New Parkinson’s Medications Offer Hope and Increase “On” Time

In recent years, drug manufacturers have been working to develop drugs to provide PD patients with more good “on” time, which allows them to maintain daily routines and hobbies. Three of the most promising options include Nourianz, XADAGO, and Ongentys.

Martin describes the benefits of each this way: “Nourianz is a good option when patients hit a roadblock with L-dopa or are experiencing low blood pressure or dyskinesia. Both XADAGO and Ogentys can help reduce “off” time and help with symptoms such as shakiness, stiffness, and difficulty moving.”

But Martin cautions, “As is the case with many new medications, these drugs can be very expensive, and it often requires the provider to get prior authorization from their health plan or provider before receiving them.”

For patients who suffer from severe “off” times—even to the point of becoming nearly frozen in place—there are new rescue medications that can provide some relief.

For example, Inbrija, which is essentially L-dopa in powder form, gets around the need to swallow anything by allowing patients to inhale the medication from a kazoo-like device.

Another option, Apokyn, contains a dopamine agonist that works by acting in place of dopamine. Provided in an injectable pen form (think EpiPen), the dosage amount can be adjusted on the device, and it can be injected into the leg or abdomen. Typically, patients come around in 10-15 minutes at which time they can take an oral dose of L-dopa.

Treating Non-Motor Symptoms of Parkinson’s Disease

As noted earlier, there’s more to PD than the highly visible motor symptoms. Successfully treating these is an incredibly important part of every patient’s care plan. “In my experience,” says Martin, “treating the non-motor symptoms has a greater bearing on individual patients’ quality of life than motor issues. In fact, much of the time I spend with patients in appointments is spent discussing non-motor symptoms and how they can effectively be addressed.”

Common Parkinson’s disease non-motor symptoms and medication options include:

  • Mood disorders: antidepressants, including Trazodone
  • Sleep disorders: Melatonin, Clonazepam
  • Constipation: laxatives, probiotics, stool softeners
  • Cognition and behavior: Cholinesterase inhibitor
  • Orthostatic hypotension (a medical condition wherein a person's blood pressure drops when standing up or sitting down): Droxydopa, Fludrocortisone, Midodrine
  • Drooling: Botulinum toxin

Quality Parkinson’s Symptom Management Begins with Quality Symptom Tracking

Regardless of the nature of symptoms a patient is experiencing, key to successfully addressing them is accurately tracking and reporting them. Fortunately, the options for tracking symptoms are as almost diverse as the medications that might potentially be prescribed.

The simplest tools are motor tracking diaries where you can track and record your symptoms throughout the day.

Options include:

A Patient Motor Diary from the Veterans Administration. A paper-based diary, this tool can be printed out for patients to record their symptoms every half-hour.

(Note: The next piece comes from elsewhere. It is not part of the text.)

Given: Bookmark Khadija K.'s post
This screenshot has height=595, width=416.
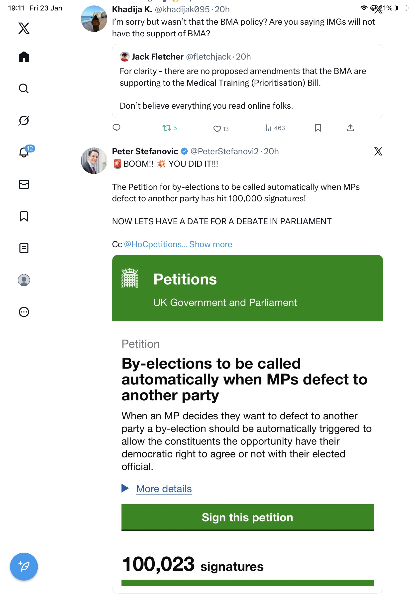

The ADPA Symptom Tracker is a free downloadable app you can take with you wherever you go. Available in English and Spanish, the app makes it easy to record symptoms and automatically prepares reports that can be shared with your healthcare provider prior to any appointments.

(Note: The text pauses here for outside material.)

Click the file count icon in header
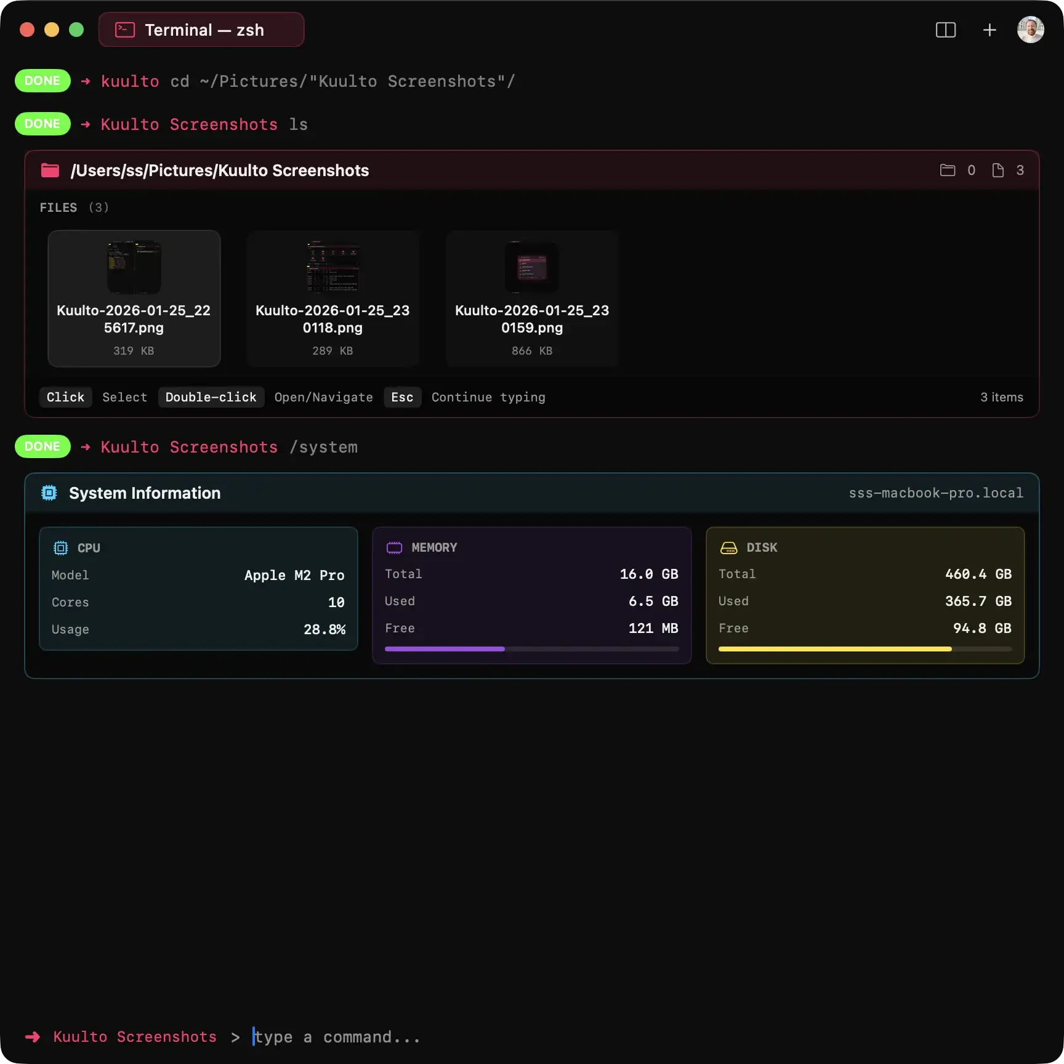This screenshot has height=1064, width=1064. [998, 171]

Wearable tech options, including Fitbits and Apple Watches, make it possible to track health-related metrics, including physical activity levels, energy expenditure, and sleep habits. This information can be shared with your healthcare provider prior to any appointments. Additional wearable devices are currently in development that may help better track issues with gait, posture, tremors, and more.

“This type of detailed personal information will make it possible for physicians to tailor treatment to the specific and emerging needs of each patient,” says Martin. “That means we’ll be in a position to better treat symptoms and meaningfully improve each individual patient’s quality of life.”

Talk to your neurologist about medication options for Parkinson’s. Keep track of your symptoms and share the information with your care team to best tailor medication for your needs.